──────── Given records

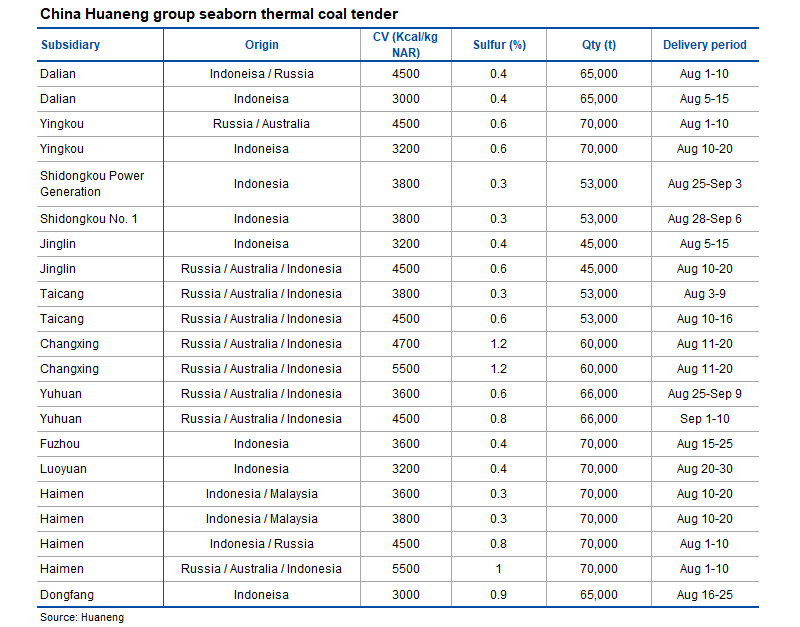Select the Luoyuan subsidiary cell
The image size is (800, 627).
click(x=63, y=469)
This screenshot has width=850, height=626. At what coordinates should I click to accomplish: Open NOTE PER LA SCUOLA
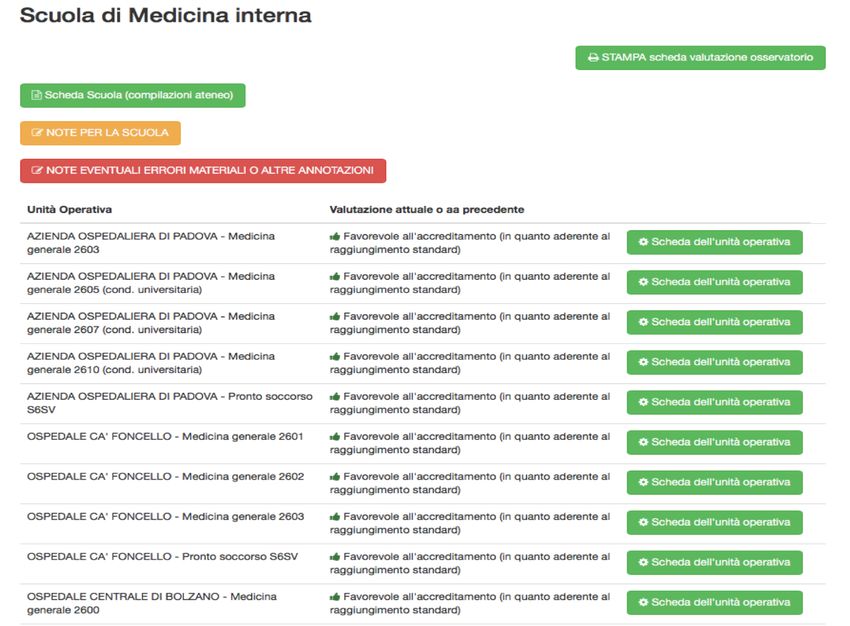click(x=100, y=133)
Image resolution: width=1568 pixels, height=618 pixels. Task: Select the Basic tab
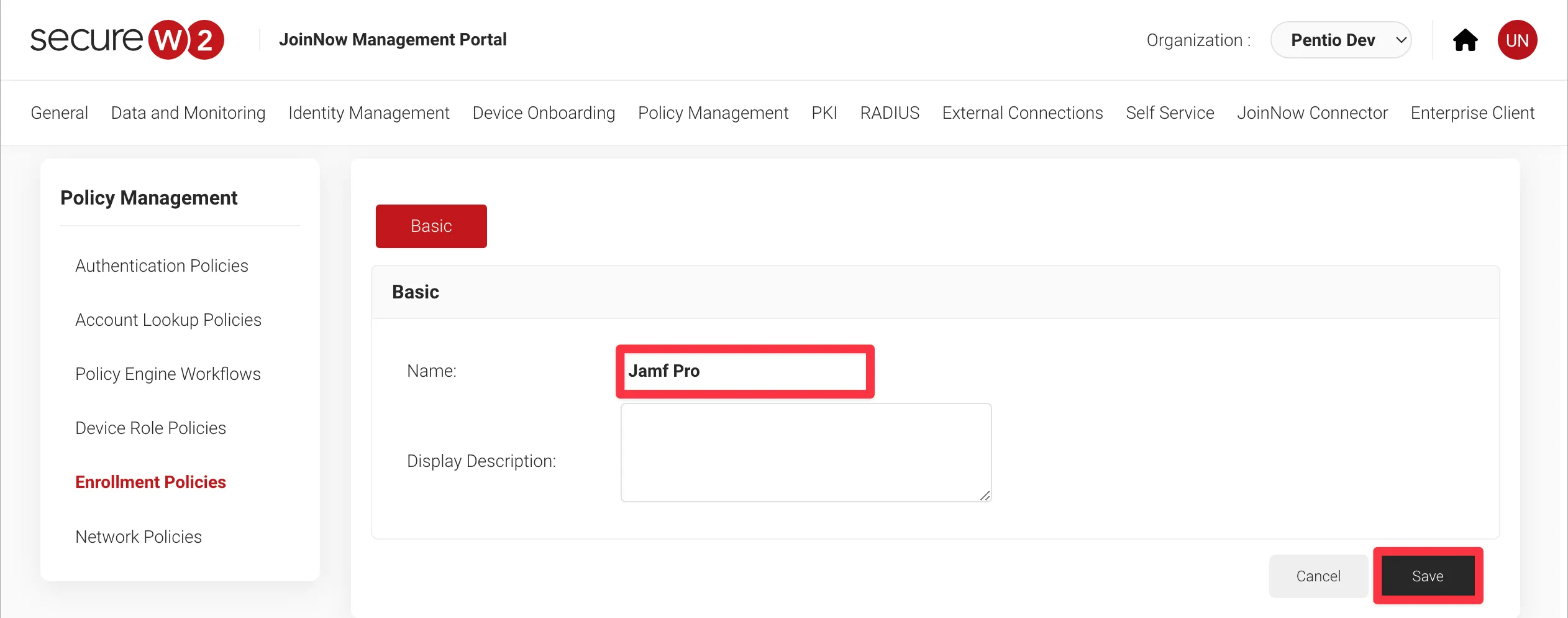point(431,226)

────────────────
──────── Given records

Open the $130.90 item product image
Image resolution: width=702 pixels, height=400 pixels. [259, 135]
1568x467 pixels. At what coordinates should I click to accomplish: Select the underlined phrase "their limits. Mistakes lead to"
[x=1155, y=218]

────────────────

> What this task involves
Copy the data word for word, beginning at the line that contains "Select the Luoyuan subsidiary cell" and stopping after the line that contains "point(431,226)". Leave the pictures out of your copy.

> Answer for the task
Select the Luoyuan subsidiary cell
The image size is (800, 627).
click(x=63, y=469)
This screenshot has width=850, height=626. At what coordinates should I click to accomplish: Open NOTE PER LA SCUOLA
click(x=100, y=133)
Image resolution: width=1568 pixels, height=618 pixels. Task: Select the Basic tab
point(431,226)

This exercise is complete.